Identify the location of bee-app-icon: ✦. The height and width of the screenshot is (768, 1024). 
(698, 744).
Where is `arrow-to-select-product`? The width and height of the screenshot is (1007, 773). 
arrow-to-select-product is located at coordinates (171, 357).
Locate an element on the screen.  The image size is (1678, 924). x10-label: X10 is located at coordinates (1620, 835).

———

■ Assigned task ■
Reproduce the lines of the listing above without alteration, starting at the line containing "is (1007, 773)." and continuing through the end of the listing.

■ Task solution ■
Where is `arrow-to-select-product`? The width and height of the screenshot is (1007, 773). 
arrow-to-select-product is located at coordinates (171, 357).
Locate an element on the screen.  The image size is (1678, 924). x10-label: X10 is located at coordinates (1620, 835).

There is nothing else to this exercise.